→ Data for analysis
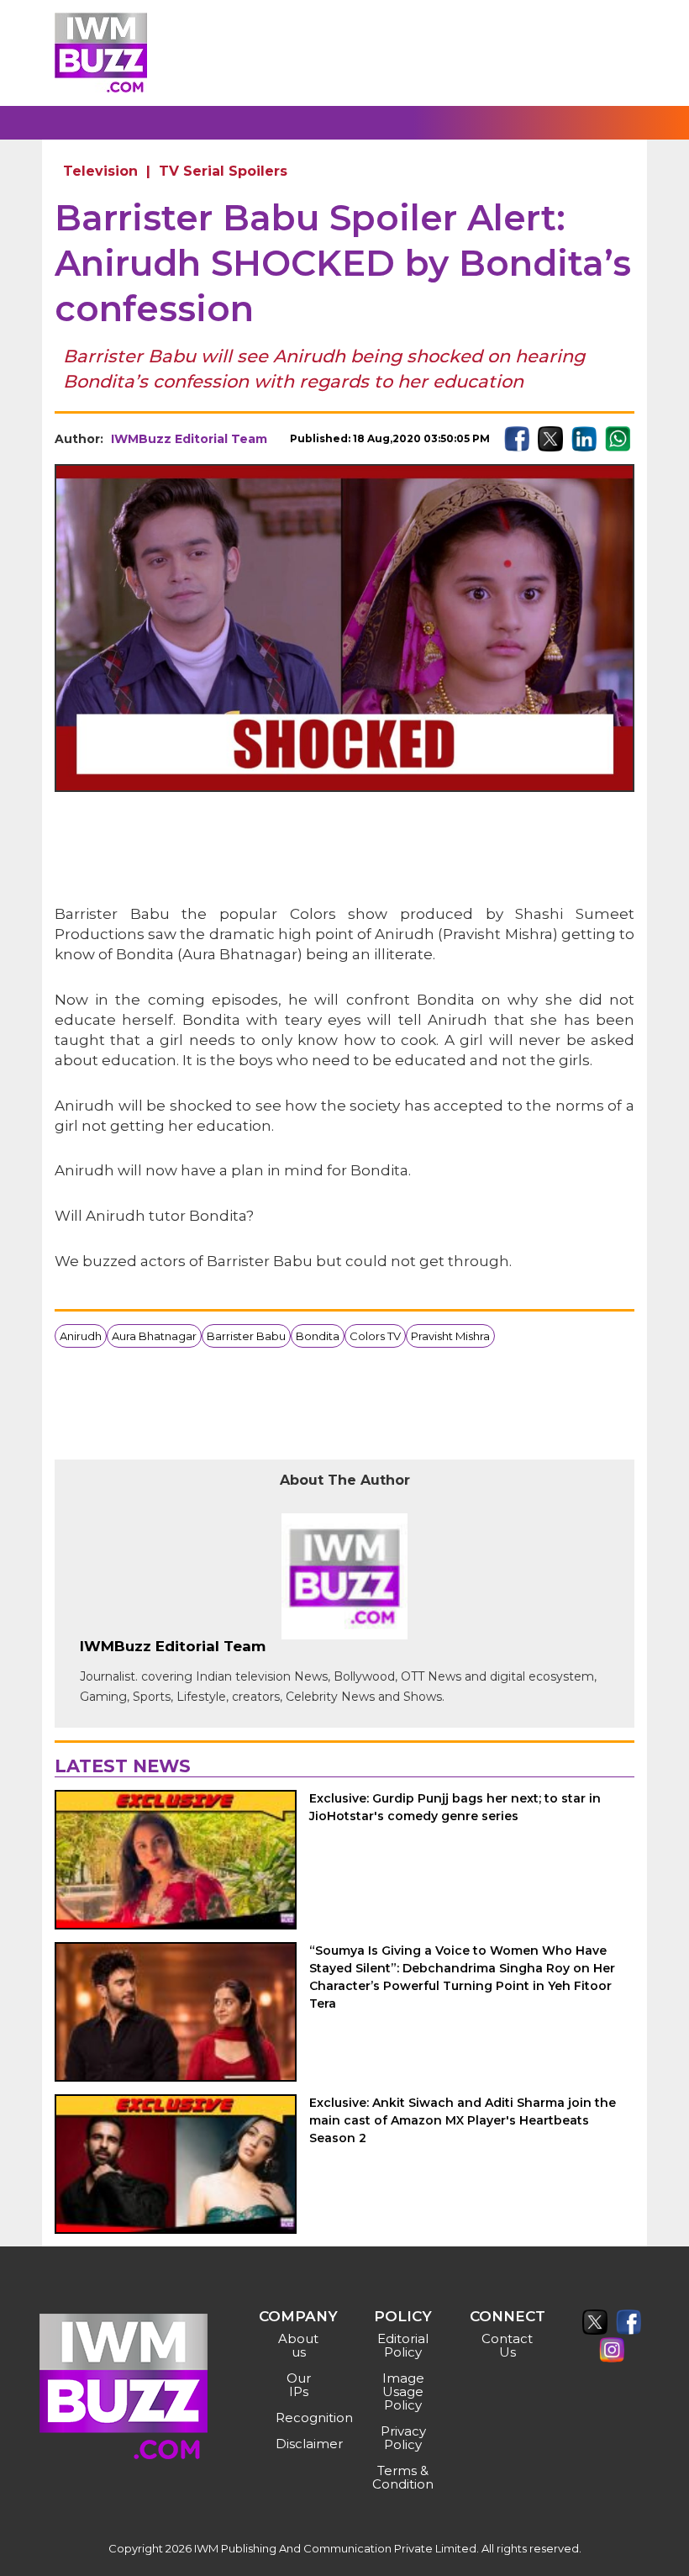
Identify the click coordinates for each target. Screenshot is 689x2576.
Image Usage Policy (403, 2391)
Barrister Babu (246, 1336)
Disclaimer (300, 2444)
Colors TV (375, 1336)
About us (298, 2345)
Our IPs (299, 2384)
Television (100, 171)
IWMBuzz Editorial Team (189, 438)
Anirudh (81, 1336)
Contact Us (507, 2345)
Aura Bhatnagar (154, 1336)
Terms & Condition (403, 2477)
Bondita (317, 1336)
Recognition (300, 2418)
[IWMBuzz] (101, 52)
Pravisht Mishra (450, 1336)
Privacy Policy (403, 2437)
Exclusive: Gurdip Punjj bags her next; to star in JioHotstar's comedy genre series (455, 1807)
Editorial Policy (403, 2345)
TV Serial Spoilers (223, 171)
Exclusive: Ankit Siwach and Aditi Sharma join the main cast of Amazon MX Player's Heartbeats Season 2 (462, 2120)
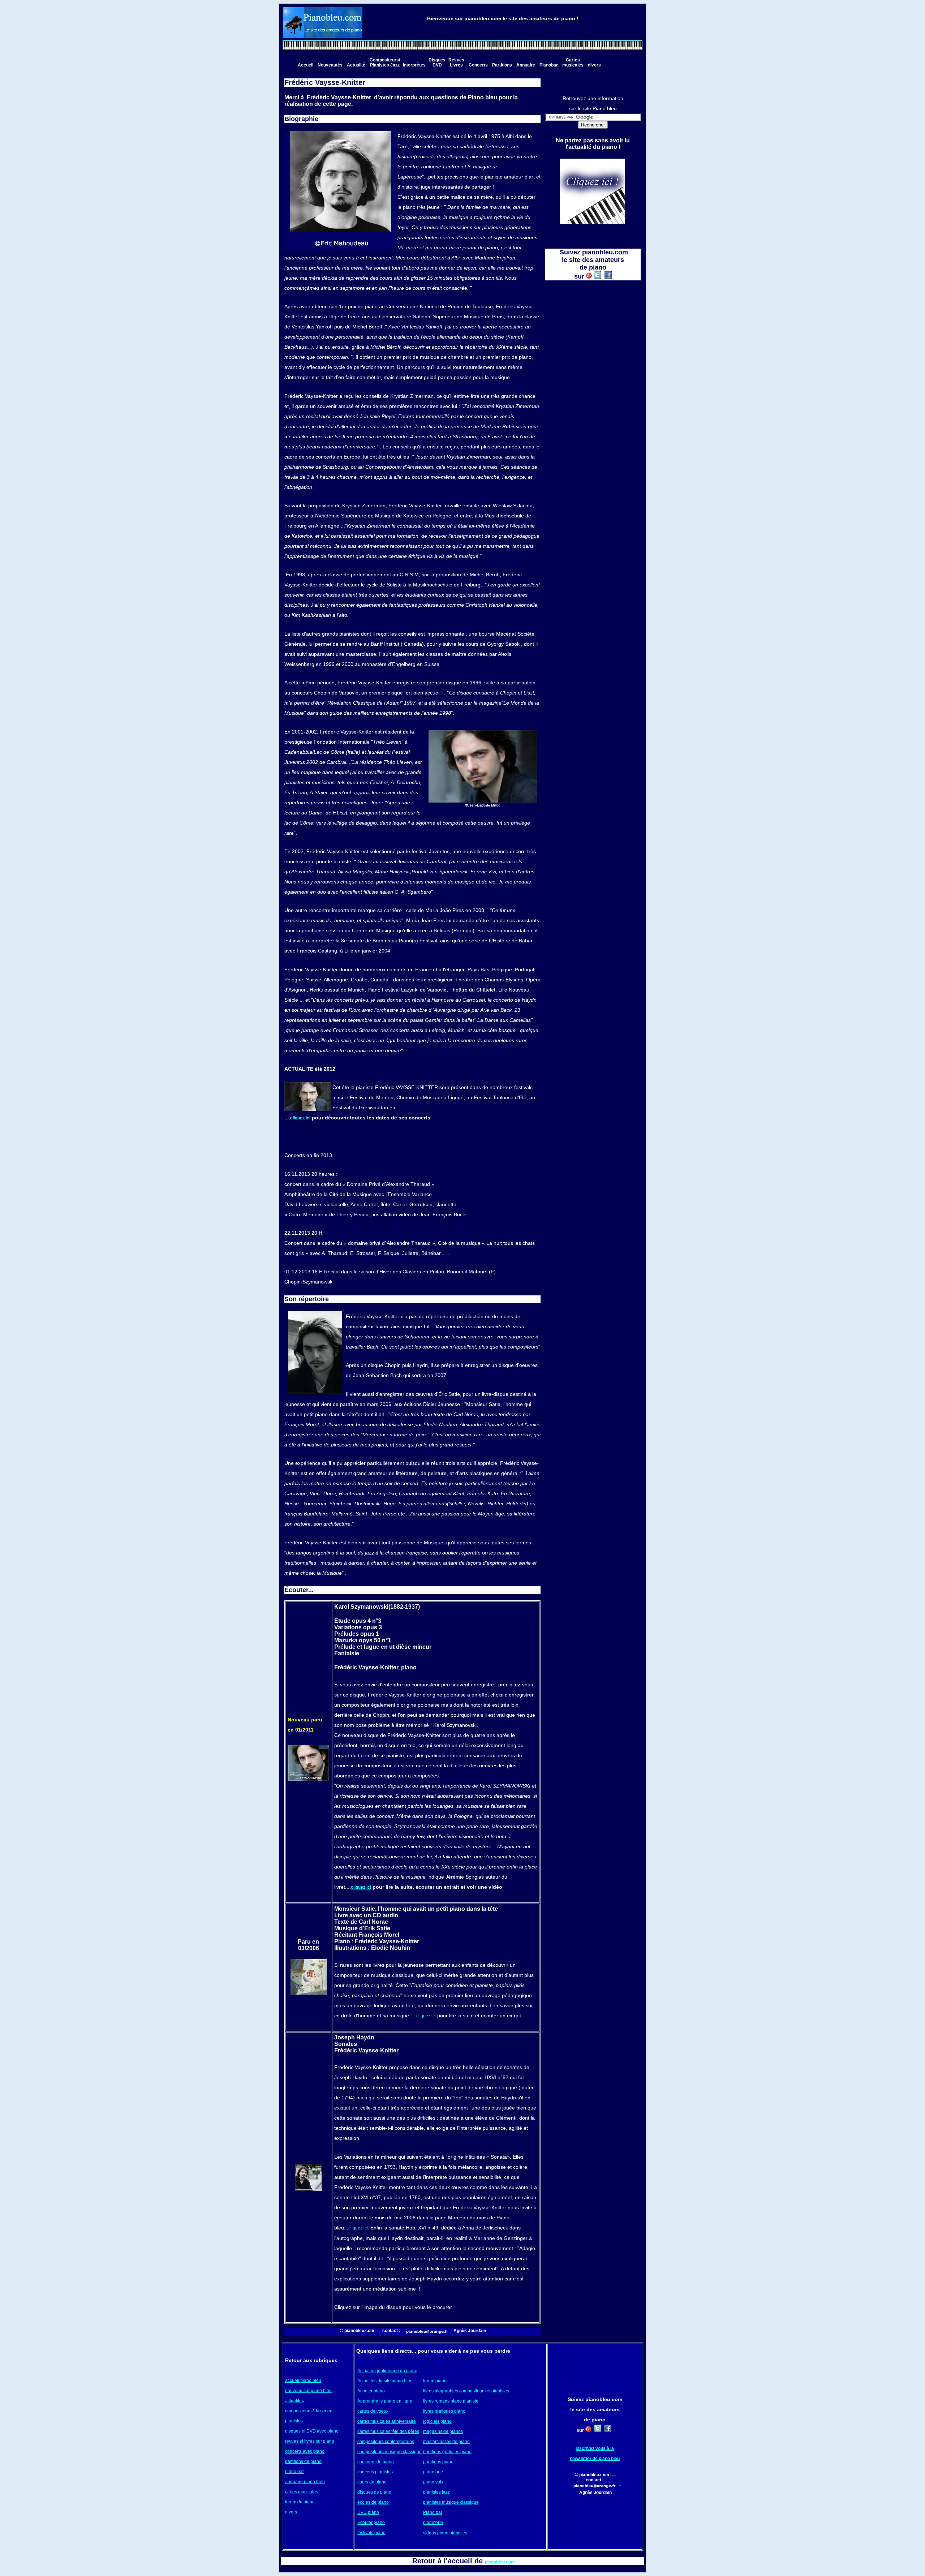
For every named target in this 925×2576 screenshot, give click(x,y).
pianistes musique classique (451, 2502)
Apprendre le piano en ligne (384, 2401)
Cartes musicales (573, 62)
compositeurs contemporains (385, 2441)
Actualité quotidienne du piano (387, 2370)
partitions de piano (303, 2461)
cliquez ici (300, 1118)
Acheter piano (371, 2391)
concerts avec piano (304, 2451)
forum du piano (300, 2501)
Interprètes (414, 65)
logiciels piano (437, 2421)
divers (594, 65)
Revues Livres (456, 62)
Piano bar (432, 2512)
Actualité (356, 65)
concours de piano (375, 2461)
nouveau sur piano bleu (308, 2390)
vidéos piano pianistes (445, 2533)
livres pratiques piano (444, 2411)
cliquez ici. (358, 2228)
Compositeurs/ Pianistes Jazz (385, 62)
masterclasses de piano (446, 2441)
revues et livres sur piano (309, 2441)
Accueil (305, 65)
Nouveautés (330, 65)
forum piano (435, 2380)
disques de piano (374, 2492)
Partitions (502, 65)
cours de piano (372, 2482)
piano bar (294, 2471)
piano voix (433, 2482)
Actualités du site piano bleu (385, 2380)
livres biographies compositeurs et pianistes (466, 2391)
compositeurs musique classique (389, 2451)
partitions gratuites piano (447, 2451)
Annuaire (525, 65)
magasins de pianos (443, 2431)
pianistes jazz (436, 2492)
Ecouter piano (371, 2522)
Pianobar (548, 65)
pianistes (294, 2421)
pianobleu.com (500, 2561)
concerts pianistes (375, 2471)
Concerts (478, 65)
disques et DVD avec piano (312, 2431)
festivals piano (371, 2532)
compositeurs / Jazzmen (308, 2410)
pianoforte (433, 2471)
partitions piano (438, 2461)
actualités (294, 2400)
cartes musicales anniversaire (386, 2421)
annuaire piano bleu (305, 2481)
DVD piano (368, 2512)
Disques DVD (437, 62)
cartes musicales (301, 2491)
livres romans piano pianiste (450, 2401)
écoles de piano (373, 2502)
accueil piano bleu (303, 2380)
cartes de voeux (372, 2411)
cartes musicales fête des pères (388, 2431)
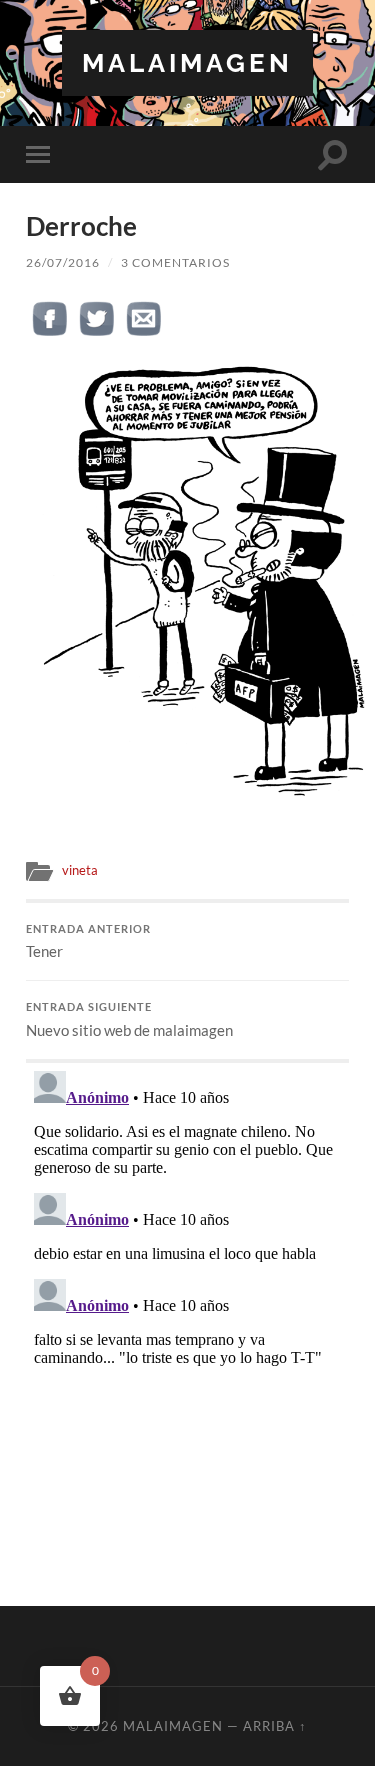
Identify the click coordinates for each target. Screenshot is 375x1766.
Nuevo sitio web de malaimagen (129, 1020)
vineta (80, 870)
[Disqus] (187, 1313)
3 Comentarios (175, 262)
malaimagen (187, 62)
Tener (88, 942)
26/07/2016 (63, 262)
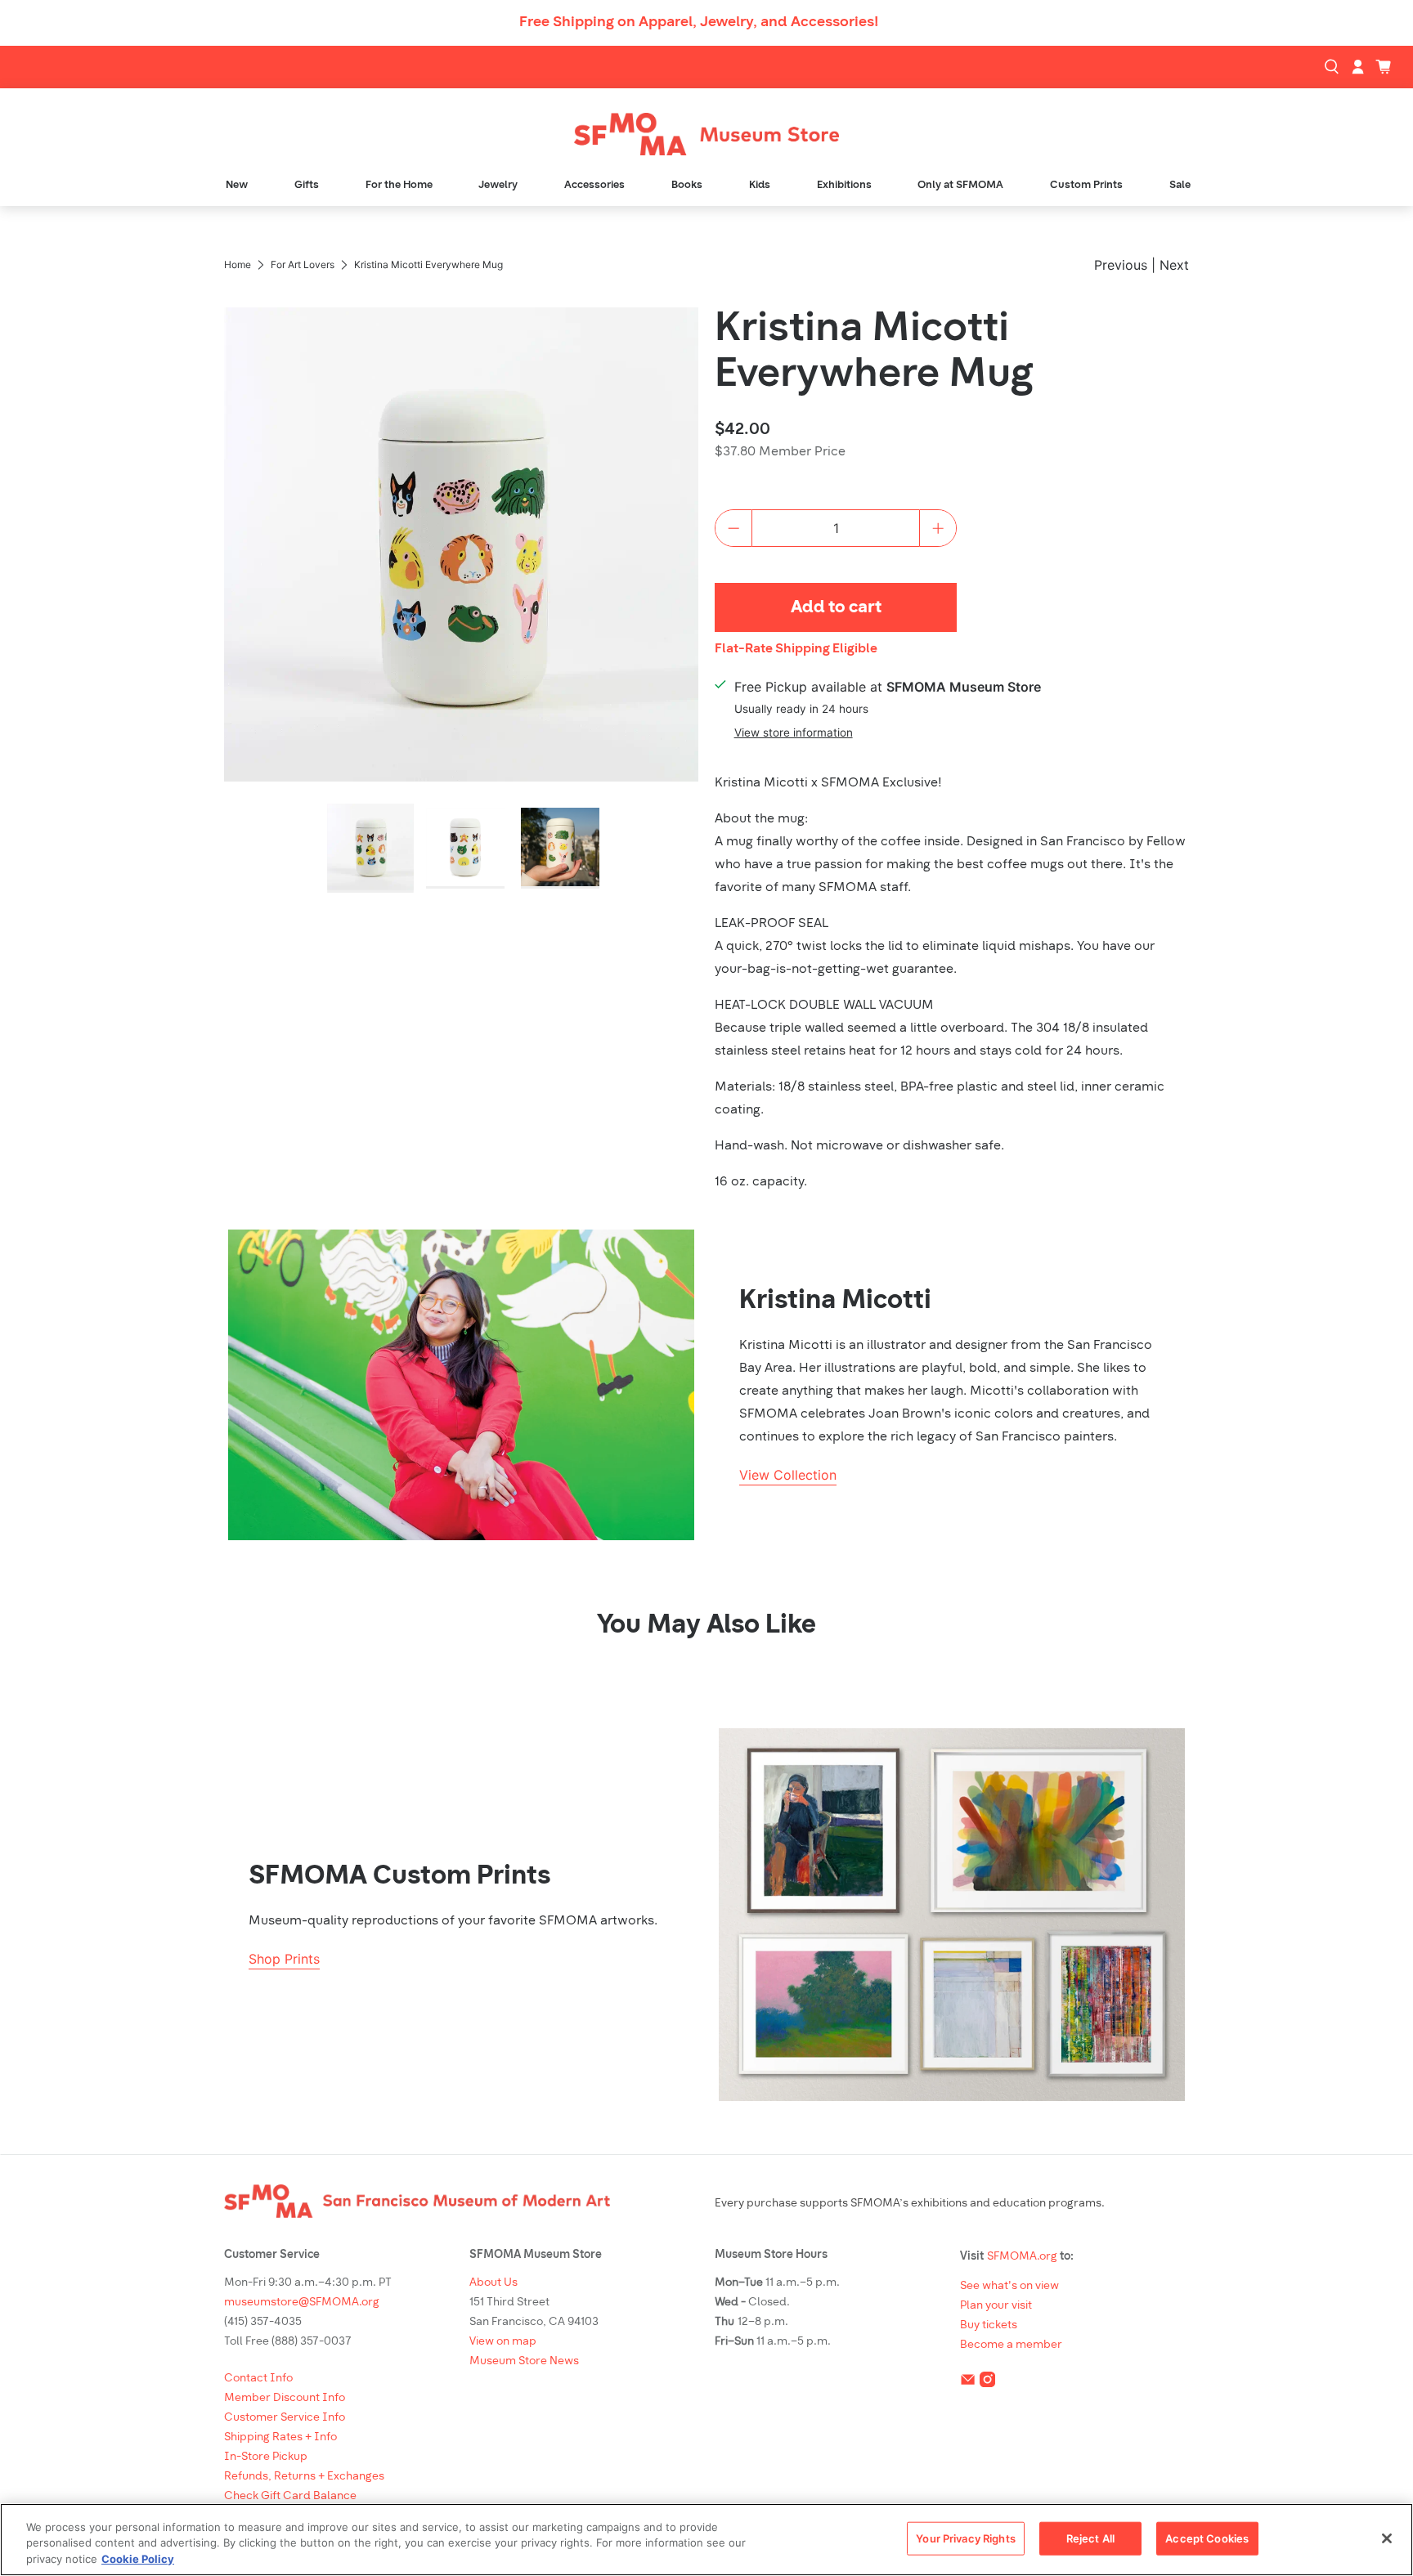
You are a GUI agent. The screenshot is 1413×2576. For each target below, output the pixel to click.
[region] (706, 2539)
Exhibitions (844, 185)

→ What you are asked to do
Retype the listing above exactly, pictures excluded.

→ Result for this task
Identify the click coordinates for each target. Screenshot is 689x2576.
Image Usage Policy (403, 2391)
Barrister Babu (246, 1336)
Disclaimer (300, 2444)
Colors TV (375, 1336)
About us (298, 2345)
Our IPs (299, 2384)
Television (100, 171)
IWMBuzz Editorial Team (189, 438)
Anirudh (81, 1336)
Contact Us (507, 2345)
Aura Bhatnagar (154, 1336)
Terms & Condition (403, 2477)
Bondita (317, 1336)
Recognition (300, 2418)
[IWMBuzz] (101, 52)
Pravisht Mishra (450, 1336)
Privacy Policy (403, 2437)
Exclusive: Gurdip Punjj bags her next; to star in JioHotstar's comedy genre series (455, 1807)
Editorial Policy (403, 2345)
TV Serial Spoilers (223, 171)
Exclusive: Ankit Siwach and Aditi Sharma join the main cast of Amazon MX Player's Heartbeats Season 2 (462, 2120)
For every named target in this 925×2576 screenshot, give click(x,y).
pianistes musique classique (451, 2502)
Apprendre le piano en ligne (384, 2401)
Cartes musicales (573, 62)
compositeurs contemporains (385, 2441)
Actualité quotidienne du piano (387, 2370)
partitions de piano (303, 2461)
cliquez ici (300, 1118)
Acheter piano (371, 2391)
concerts avec piano (304, 2451)
forum du piano (300, 2501)
Interprètes (414, 65)
logiciels piano (437, 2421)
divers (594, 65)
Revues Livres (456, 62)
Piano bar (432, 2512)
Actualité (356, 65)
concours de piano (375, 2461)
nouveau sur piano bleu (308, 2390)
vidéos piano pianistes (445, 2533)
livres pratiques piano (444, 2411)
cliquez ici. (358, 2228)
Compositeurs/ Pianistes Jazz (385, 62)
masterclasses de piano (446, 2441)
revues et livres sur piano (309, 2441)
Accueil (305, 65)
Nouveautés (330, 65)
forum piano (435, 2380)
disques de piano (374, 2492)
Partitions (502, 65)
cours de piano (372, 2482)
piano bar (294, 2471)
piano voix (433, 2482)
Actualités du site piano bleu (385, 2380)
livres biographies compositeurs et pianistes (466, 2391)
compositeurs musique classique (389, 2451)
partitions gratuites piano (447, 2451)
Annuaire (525, 65)
magasins de pianos (443, 2431)
pianistes jazz (436, 2492)
Ecouter piano (371, 2522)
Pianobar (548, 65)
pianistes (294, 2421)
pianobleu.com (500, 2561)
concerts pianistes (375, 2471)
Concerts (478, 65)
disques et DVD avec piano (312, 2431)
festivals piano (371, 2532)
compositeurs / Jazzmen (308, 2410)
pianoforte (433, 2471)
partitions piano (438, 2461)
actualités (294, 2400)
cartes musicales anniversaire (386, 2421)
annuaire piano bleu (305, 2481)
DVD piano (368, 2512)
Disques DVD (437, 62)
cartes musicales (301, 2491)
livres romans piano pianiste (450, 2401)
écoles de piano (373, 2502)
accueil piano bleu (303, 2380)
cartes de voeux (372, 2411)
cartes musicales fête des pères (388, 2431)
Identify the click coordinates for each target. Screenshot is 375x1766.
Nuevo sitio web de malaimagen (129, 1020)
vineta (80, 870)
[Disqus] (187, 1313)
3 Comentarios (175, 262)
malaimagen (187, 62)
Tener (88, 942)
26/07/2016 (63, 262)
You are a GUI agent. The screenshot is 1413×2576. For each target below, output the pixel to click.
[region] (706, 2539)
Exhibitions (844, 185)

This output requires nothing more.